To put it in a more clear way, the output of the Logger is the following:
[19-10-14 13:52:14:750 PDT] "Foo Bar" <foo@bar.com>
[19-10-14 13:52:14:750 PDT] john@doe.com <---- selected address
[19-10-14 13:52:14:751 PDT] sent
[19-10-14 13:52:14:751 PDT] false <---- it's a "simple string", not enclosed by <>
[19-10-14 13:52:14:752 PDT] false
[19-10-14 13:52:14:753 PDT] John Doe <john@doe.com> <---- selected address
[19-10-14 13:52:14:754 PDT] "Foo Bar" <foo@bar.com>
[19-10-14 13:52:14:755 PDT] inbox
[19-10-14 13:52:14:755 PDT] true <---- enclosed by <>
[19-10-14 13:52:14:755 PDT] true
[19-10-14 13:52:14:757 PDT] "Foo Bar" <foo@bar.com>
[19-10-14 13:52:14:757 PDT] John Doe <john@doe.com> <---- selected address
[19-10-14 13:52:14:757 PDT] sent
[19-10-14 13:52:14:758 PDT] true <---- enclosed by <>
[19-10-14 13:52:14:758 PDT] true
[19-10-14 13:52:14:760 PDT] John Doe <john@doe.com> <---- selected address
[19-10-14 13:52:14:760 PDT] "Foo Bar" <foo@bar.com>
[19-10-14 13:52:14:761 PDT] inbox
[19-10-14 13:52:14:761 PDT] true <---- enclosed by <>
[19-10-14 13:52:14:761 PDT] false <---- it's entering to the else statement nonetheless
Any clue about why is this strange behaviour happening? I tried really hard to figure out what is wrong about this code but I really don't know what could it be.

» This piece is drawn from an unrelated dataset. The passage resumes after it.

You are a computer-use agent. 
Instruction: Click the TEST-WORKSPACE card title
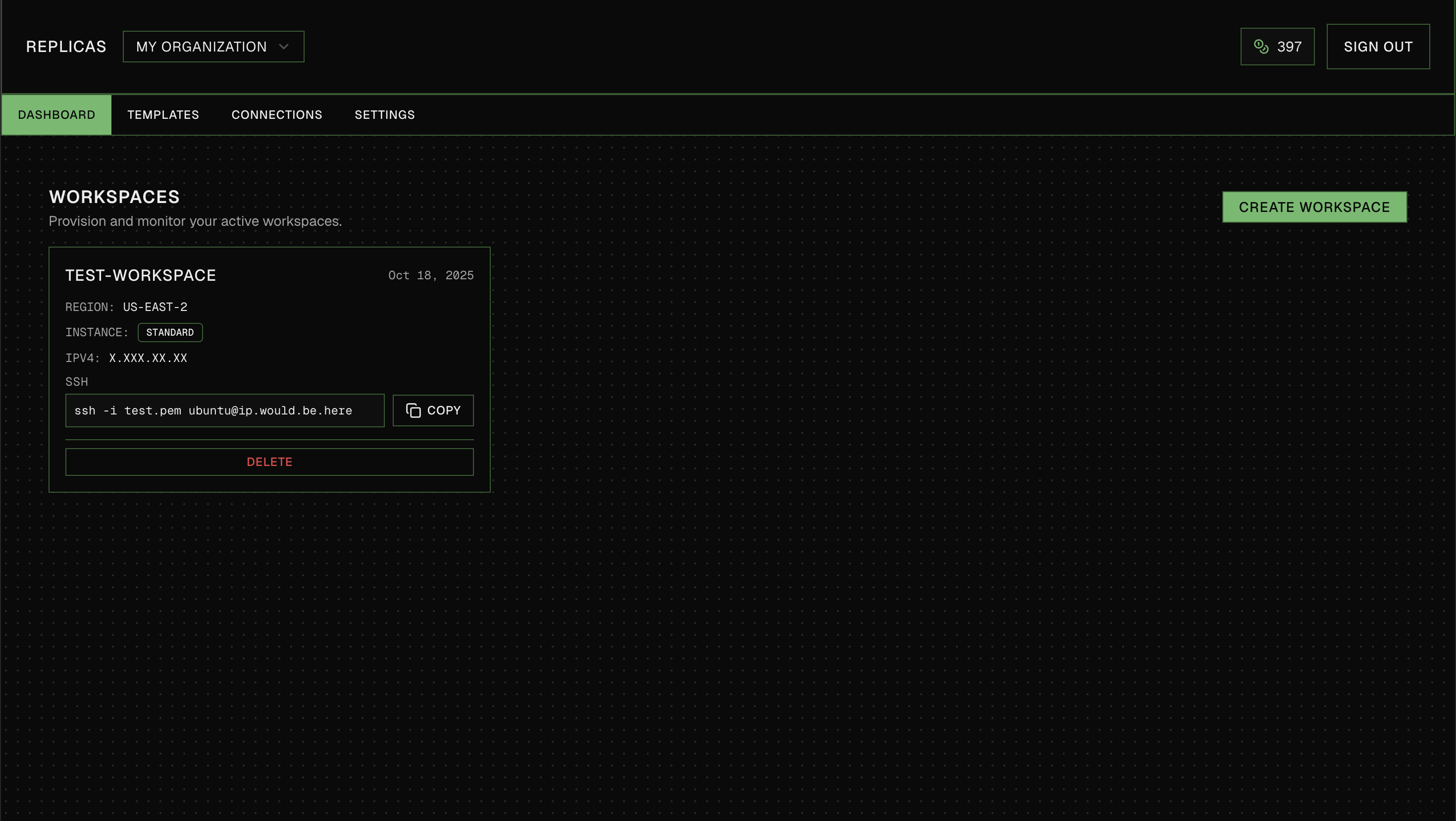140,275
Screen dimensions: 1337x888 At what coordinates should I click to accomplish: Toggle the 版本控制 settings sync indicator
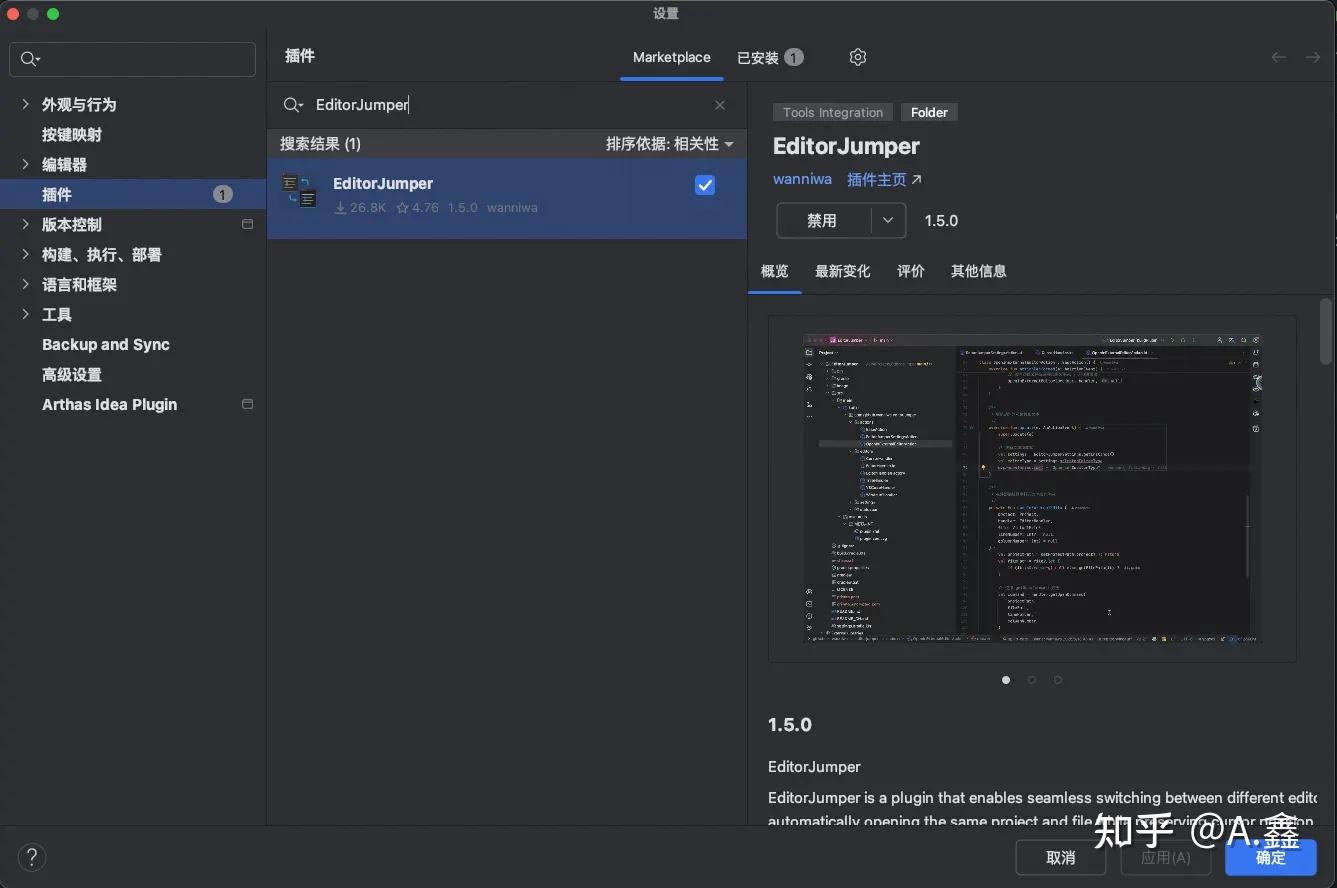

Edit: I made some more tests and strangely the expression /<(.*?)>/g.exec(from)
is equal to null
if I place it below Logger.log('inbox')
(*) and equal to [<john@doe.com>, john@doe.com]
inside the else statement (**). Could anyone explain this behaviour?
It's the global modifier that is causing the problem. Regexs with the global modifier are stateful between calls, including calls to test(). The maintaining of state is so things like exec() can be called iteratively to return the next match. Since you're using literals for the expressions the interpreter just optimizes that to one instance of the expression. Same instance + stateful + multiple calls to test() with same arg == what you're seeing.
Remove the g
flag in those expressions and it'll be fine. It's not even needed in the way you're using it since you're testing for any match.